Why You Should Have Your Baby At Home, Not At A Hospital

October 26, 2011  |  

After hearing and reading so much about the birthing industry, I have come really question why women continue to elect to have children in a hospital setting? Giving birth is a natural act, not a medical condition.  And in my opinion, the only reason why a woman should ever give birth in the hospital is if she is experiencing high-risk complications, which might put her or the baby in danger.

Healthy expecting women, particularly women of color, should stop giving birth in hospitals and opt for home-births.

Did you know that the reason why women are forced to lay on their backs during labor, particularly when it seems more perfectly natural and less physically stressful for them to squat, is because it’s easier for the doctors?  Never mind the well-being of the mothers but just as long as the doctor is comfortable, right?  Also, did you know that the national U.S. cesarean section rate was 4.5% in 1965 but as of 2007 that rate was at 31.8%, which translates into one in three mothers giving birth by cesarean section?

Because of the rising cost associated with the birthing industry, including the high medical malpractice premiums in this specialty and a rising dependence on Medicaid reimbursement, many hospitals across the country are closing their maternity care units. In my neck of the woods, Philadelphia and surrounding counties has seen 18 hospitals shut down their maternity care units.  Because of it, more expecting moms are actively seeking out midwives, doulas and birthing centers as an alternative to the often crowded, cattle-driving-like atmosphere of the maternity ward units.

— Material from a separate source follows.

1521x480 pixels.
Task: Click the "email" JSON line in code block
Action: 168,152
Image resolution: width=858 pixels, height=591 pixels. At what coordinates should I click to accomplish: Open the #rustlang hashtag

This shift to seek out more naturalized births options in the black and brown communities has been increasing but not at the rate of our white counterparts. The reason is two fold: first, there is the cost aspect of home births.  The average birth-center fee is only $1,600, which might as well be a million dollars for some expecting moms. In particularly, for low-income expecting mothers, the idea of a more natural home birth may seem desirable however with their reliance on Medicaid and other government-sponsored insurance programs, they are unfortunately still firmly planted in the hospital maternity system. Current restrictions to Medicaid and other government sponsored insurance programs do not cover home births.

The second, and probably the most difficult obstacle to overcome is the stigmatization of what a homebirth really is.  Prior to the medicalization, thus the industrialization, of birthing, it was common for women of color to give birth outside of hospitals due to things like cost and racial discrimination, which would prohibit women of color from entering hospitals all together.  Because of it, the idea of giving birth at home signifies for many something that poor people in Third World countries do because of the lack of options.   And the last thing that any aspirational Black person wants to do is associate themselves with poor people.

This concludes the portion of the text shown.